Imagine stepping into the old library and seeing new splashes of color painted on the walls, calming activities spread throughout the area, and comfortable seating arrangements of all kinds, a space created to support students during the exhausting school days. Over the summer, librarian Debrielle Baldwin revamped the school library into the Student Success Center. The upgrades to this space have provided students with new options for their preferred learning environment.
Baldwin asked students for input through many conversations and their voices were heard. Quiet areas, colorful art, individual seating, collaboration tables, and a calm place to eat lunch have been added. Once colorless the Student Success Center is now covered in swaths of bright colors. Students have begun to participate in seasonal decorating and have contributed to displaying art. This space also offers activities like friendship bracelet making stations, trivia, and book analysis quizzes.
Senior Grace Lackey is one of many students who participates in these fun yet community building and educational activities during her online classes. She helps Baldwin organize and brainstorm ideas for the Student Success center so that other students and herself can have positive experiences in the space they helped make their own.
“I like to represent my student body,” Lackey said, “I think always having a student involved when it comes to changes that happen within the school is necessary because we come here for nine months to learn and spend the most time in this space.”
Staff members around the building have noticed students gravitating to the Student Success Center more than ever before. Stockbridge Principal Jeff Trapp is among the staff members who have noticed this positive impact.
“I think the biggest change that I have seen is students getting involved with the changes in the SSC,” Trapp said.

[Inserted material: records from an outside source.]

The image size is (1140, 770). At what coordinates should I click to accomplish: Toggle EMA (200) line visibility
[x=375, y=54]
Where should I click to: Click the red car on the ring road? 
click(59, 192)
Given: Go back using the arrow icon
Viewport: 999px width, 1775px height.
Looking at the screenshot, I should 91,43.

Students go to the Student Success Center throughout the day to catch up on late work, re-take tests, and work in silence because they feel comfortable in the environment, which helps them to succeed in school.

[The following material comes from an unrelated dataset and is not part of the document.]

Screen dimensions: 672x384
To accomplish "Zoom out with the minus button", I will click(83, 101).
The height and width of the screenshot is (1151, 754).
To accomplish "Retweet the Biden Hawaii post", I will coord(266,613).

“I like being in the media center because it’s calming,” Junior Melina Sayre said, “I focus more because it’s quiet and it’s now a comfortable space.”
Even though the Student Success Center has improved tremendously since last school year, there is still great space for improvement. However, in order to carry out new improvements, funding is needed. It’s easy to assume that the school has funded all of the advancements to the Student Success Center, and while that is partially true, Baldwin also spends her own money on furthering this area for students at Stockbridge High School. The school paid for the colorful paint and new books students had suggested, but Baldwin reached the yearly budget for books, so she ended up spending her own money on books students were wanting in the library. Baldwin also spent her own money on two comfortable chairs, neon lights, coloring pages, markers, book marks, pins, etc. She is currently working on proposing a grant in order to make the space an environment where students can succeed so that she isn’t spending part of her paycheck to buy items for the Student Success Center.

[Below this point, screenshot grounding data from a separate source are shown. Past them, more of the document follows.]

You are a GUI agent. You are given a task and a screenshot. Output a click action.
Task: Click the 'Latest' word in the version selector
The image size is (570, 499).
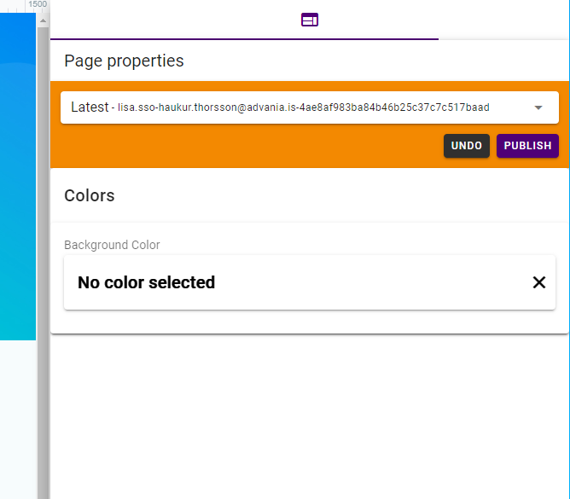coord(90,107)
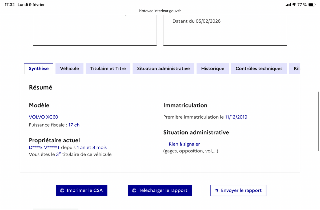The width and height of the screenshot is (320, 210).
Task: Tap the paper-plane icon on Envoyer le rapport
Action: point(217,191)
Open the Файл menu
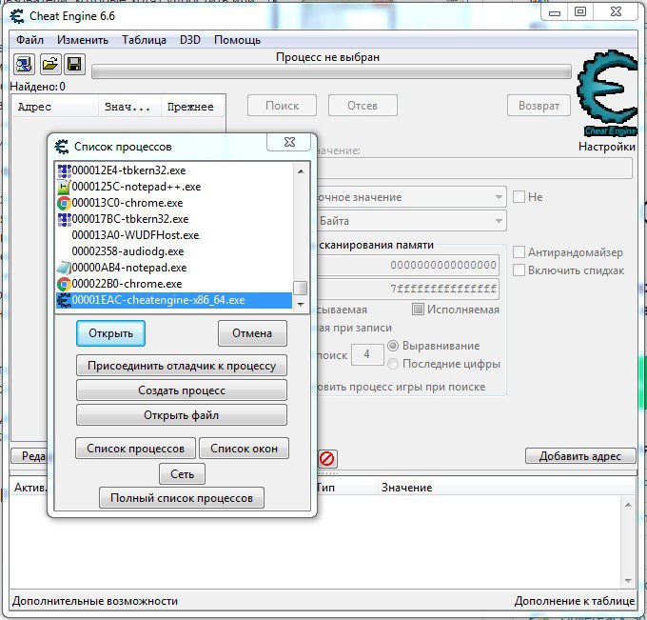This screenshot has width=647, height=620. pyautogui.click(x=29, y=40)
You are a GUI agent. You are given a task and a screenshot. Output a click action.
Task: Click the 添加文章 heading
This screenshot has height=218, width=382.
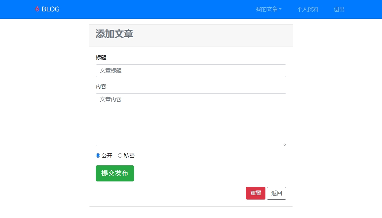pyautogui.click(x=115, y=34)
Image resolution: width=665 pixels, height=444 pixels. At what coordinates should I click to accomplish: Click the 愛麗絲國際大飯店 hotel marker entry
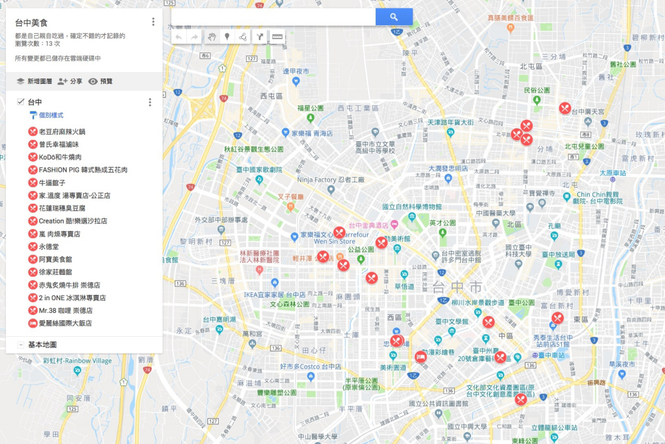coord(65,324)

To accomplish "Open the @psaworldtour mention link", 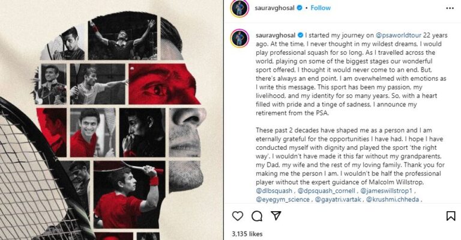I will tap(399, 35).
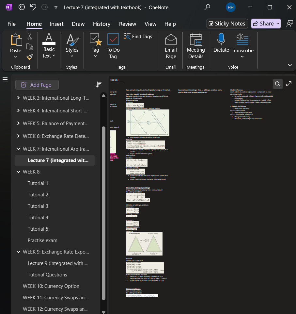
Task: Click Find Tags
Action: tap(138, 37)
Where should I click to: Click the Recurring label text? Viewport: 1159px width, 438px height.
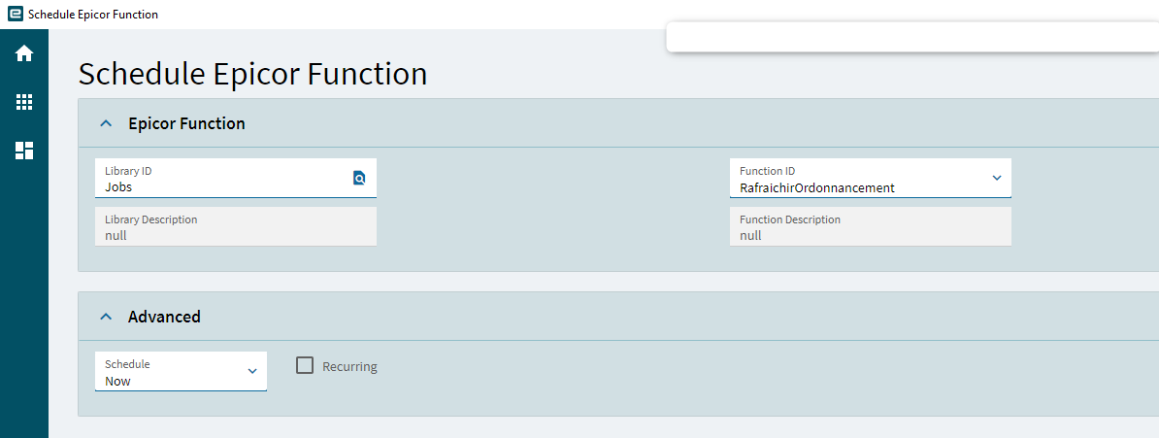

“I feel like the little things I purchased really brought the character I was looking for to the Student Success Center,” Baldwin said.
Sayre agrees that Baldwin’s changes have transformed the library into a place where students can actually succeed.
“It doesn’t feel like a boring classroom, it feels like a home,” Sayre said, “It’s a comfortable place to learn.”
Baldwin’s main goal for the Student Success Center is to create a welcoming and inclusive environment for all students. Compared to other high schools’ and colleges’ student support areas, the Student Success Center is only a fraction of the way there due to funding purposes, but students still appreciate the many great advancements that have been brought to the Student Success Center.
“The improvements make me want to be in there more,” sophomore Zoey Horstman said, “It sparks creativity in my mind.”